In August 2016, before Donald Trump had successfully alchemized his reality-TV fame into the American presidency, Politico Magazine ran a story examining his appeal. The reporter, Michael Grunwald, spoke with Jason Molina, a “32-year-old Cuban-American Democrat who … voted for Obama twice.” This time around, Grunwald learned, Molina was planning to vote for Trump. “Trump is fucking crazy, but I’ll vote for him,” Molina explained. “The whole system is fucked. Why not vote for the craziest guy, to see the craziest shit happen?” He added: “We got ISIS, we got Zika, we got this, we got that. At least Trump is fun to watch.”

This is what happens when shock value becomes the only value. “Fun to watch” becomes the main metric that matters. The New York Times does its best to turn its primary-endorsement decision into a reality-TV show. CNN does its best to turn a primary debate into Thunderdome. Robert Mueller delivers his testimony on Russia collusion to Congress, and gets criticized for a lackluster performance. Donald Trump delivers a State of the Union address so deeply false that it reads like fiction, and one of the big headlines to emerge from that event is not that the president had lied to Congress and the nation—that story, of course, is extremely old—but rather that Nancy Pelosi had ripped up a printout of the speech after its delivery. “Like addicts to the world’s most unpleasant drug,” the Times columnist Michelle Goldberg put it in November, “our political class seems to require ever-greater jolts to feel anything at all.”

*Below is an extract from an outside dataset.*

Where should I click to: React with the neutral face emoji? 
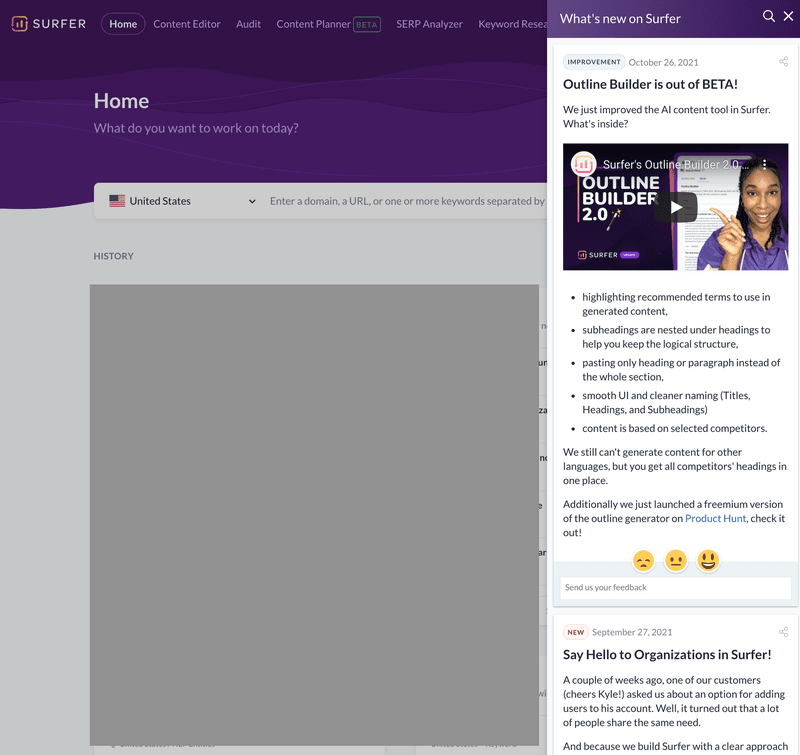point(676,560)
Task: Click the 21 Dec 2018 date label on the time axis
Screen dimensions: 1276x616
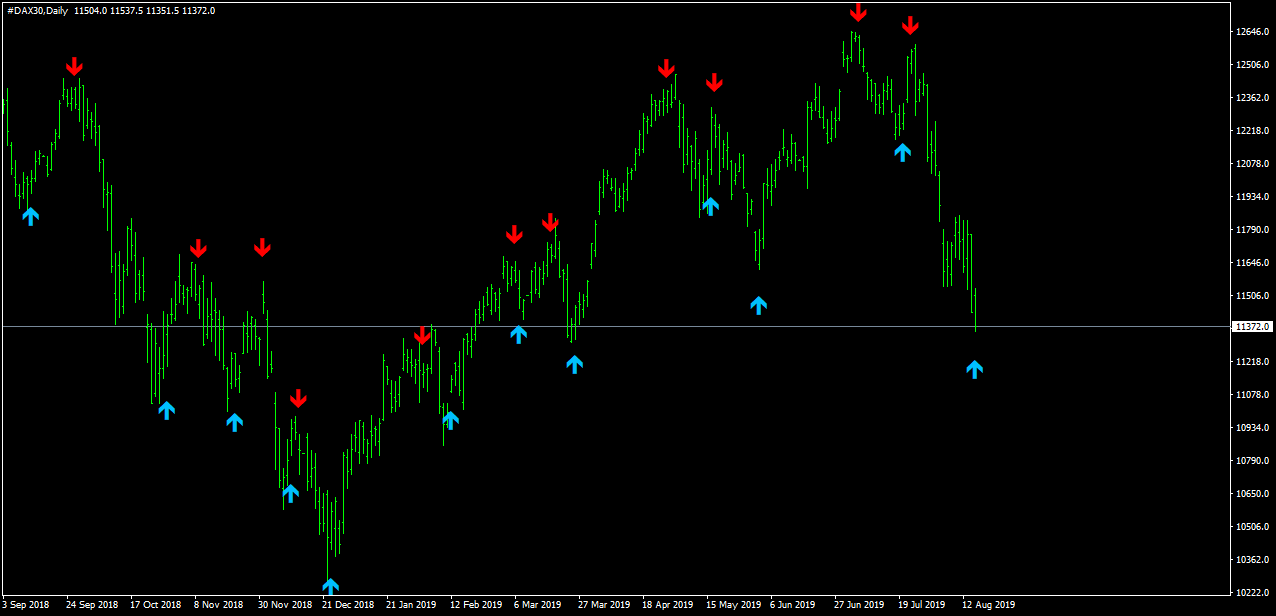Action: pyautogui.click(x=348, y=605)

In the process, boredom becomes a chronic condition. And politics, with its intimate and life-or-death consequences, gets judged according to the sheen of its spectacles. The bar for what is interesting gets ever higher, and the goalposts move ever farther, and before long people start complaining about the lack of fireworks shooting out of the posts’ innards. Pee tape or GTFO.

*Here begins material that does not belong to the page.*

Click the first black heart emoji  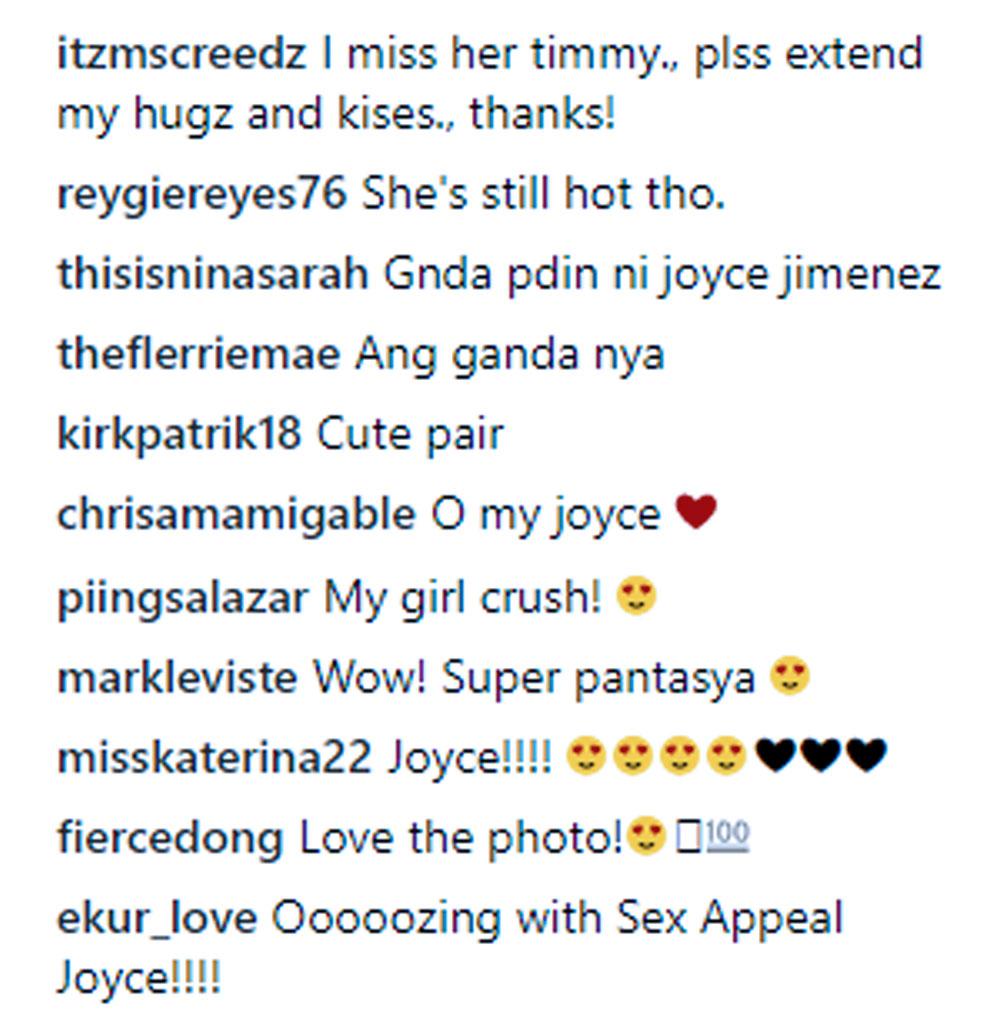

Politicians and media analysts alike have routinely dismissed the Democratic-primary debates that have been playing out this fall and winter as dull and dense and “like watching death.” The dismissals are leveled at the debates not because those contests have failed to feature discussions of the most urgent concerns of the day, from health care to racial justice to climate change (which carries the threat of, it is worth repeating, actual apocalypse)—but instead because those discussions were precisely what was on offer. The topics may be important, the idea goes, but they are not interesting in the pyrotechnic way that this moment seems to demand. They cannot do what Pete Buttigieg claimed Iowa had done on Monday night: “shock the nation.” And they are most definitely lacking in “pizzazz.”

The impeachment of Donald Trump, for its part, has played out as many assumed it would: as a foregone conclusion, as a sham, as a shame. The exercise featured one of the president’s lawyers making an argument so extreme and absurd as to be, in fact, shocking: that an executive can abuse his power, if he believes that power to be in the public interest. It featured U.S. senators, alleged members of the world’s greatest deliberative body, allowing that argument to win the day. That’s the other problem with boredom as impeachment’s talking point: It has been profoundly incorrect. The hearings and the trial have been fascinating. They simply have not been fascinating in the way so many pundits wanted them to be. Their fireworks were contained. Their bombshells had already fallen. The trial confirmed what was largely known—about a corrupt world leader; about complacent aides; about a government rotting from within. The story of Donald Trump’s impeachment is also the story of the world’s most powerful nation crumbling into lazy autocracy. That story is many, many things. One thing it is not, however, is boring.